Greenhalgh was jailed for more than four years for what police said was "the most sustained and diverse" art forgery case ever.
His 84-year-old father George and 83-year-old mother Olive were given suspended sentences for their part in the con, which netted the family hundreds of thousands of pounds.
Sculptures and paintings were among the fakes, including a forged Paul Gauguin which was sold to The Art Institute of Chicago.
Olive, George and Shaun Greenhalgh admitted fraud
After Greenhalgh Snr's sentencing at Bolton Crown Court, Judge William Morris said that the family must pay back more than £400,000 in compensation.
The money will be shared out between various claimants who were defrauded, including the Bolton Museum, Sotheby's and the Henry Moore Institute, but not all will get their money in full.
Judge Morris also ruled that some of the forgeries should not be destroyed.
Bolton Council said it planned to talk to police about what will happen with the statue.

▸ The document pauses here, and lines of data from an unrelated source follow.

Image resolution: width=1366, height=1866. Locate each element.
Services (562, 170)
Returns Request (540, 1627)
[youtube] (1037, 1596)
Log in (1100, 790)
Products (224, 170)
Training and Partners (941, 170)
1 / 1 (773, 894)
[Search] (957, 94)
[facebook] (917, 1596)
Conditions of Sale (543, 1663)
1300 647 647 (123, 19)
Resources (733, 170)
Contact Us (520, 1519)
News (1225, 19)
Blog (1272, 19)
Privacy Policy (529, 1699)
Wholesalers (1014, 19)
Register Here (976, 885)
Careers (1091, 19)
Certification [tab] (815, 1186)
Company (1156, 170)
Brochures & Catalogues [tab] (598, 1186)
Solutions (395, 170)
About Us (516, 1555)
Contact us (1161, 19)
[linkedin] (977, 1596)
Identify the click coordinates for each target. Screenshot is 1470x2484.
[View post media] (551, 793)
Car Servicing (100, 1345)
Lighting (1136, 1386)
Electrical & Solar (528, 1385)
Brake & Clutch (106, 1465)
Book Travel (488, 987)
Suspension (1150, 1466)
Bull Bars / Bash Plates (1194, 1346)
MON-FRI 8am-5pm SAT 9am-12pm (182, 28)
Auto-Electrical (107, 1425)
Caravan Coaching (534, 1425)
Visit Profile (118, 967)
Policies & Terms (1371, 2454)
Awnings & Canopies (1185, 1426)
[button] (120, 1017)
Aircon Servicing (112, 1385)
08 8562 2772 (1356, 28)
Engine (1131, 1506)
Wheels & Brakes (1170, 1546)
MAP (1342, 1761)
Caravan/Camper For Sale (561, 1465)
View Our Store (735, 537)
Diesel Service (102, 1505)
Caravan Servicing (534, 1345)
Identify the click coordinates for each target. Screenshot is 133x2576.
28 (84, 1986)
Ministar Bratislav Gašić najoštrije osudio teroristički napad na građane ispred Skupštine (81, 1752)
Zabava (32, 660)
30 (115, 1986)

Stephanie Crossley, assistant director for adult services, said: "We welcome the judge's decision and his arguments not to have the Amarna Princess destroyed as this gives us the option to discuss its future with the Metropolitan Police's Art and Antiquities Unit.
"Judge Morris noted that famous fakes and forgeries are objects of curiosity and that other major museums have had special exhibitions of such things in the past."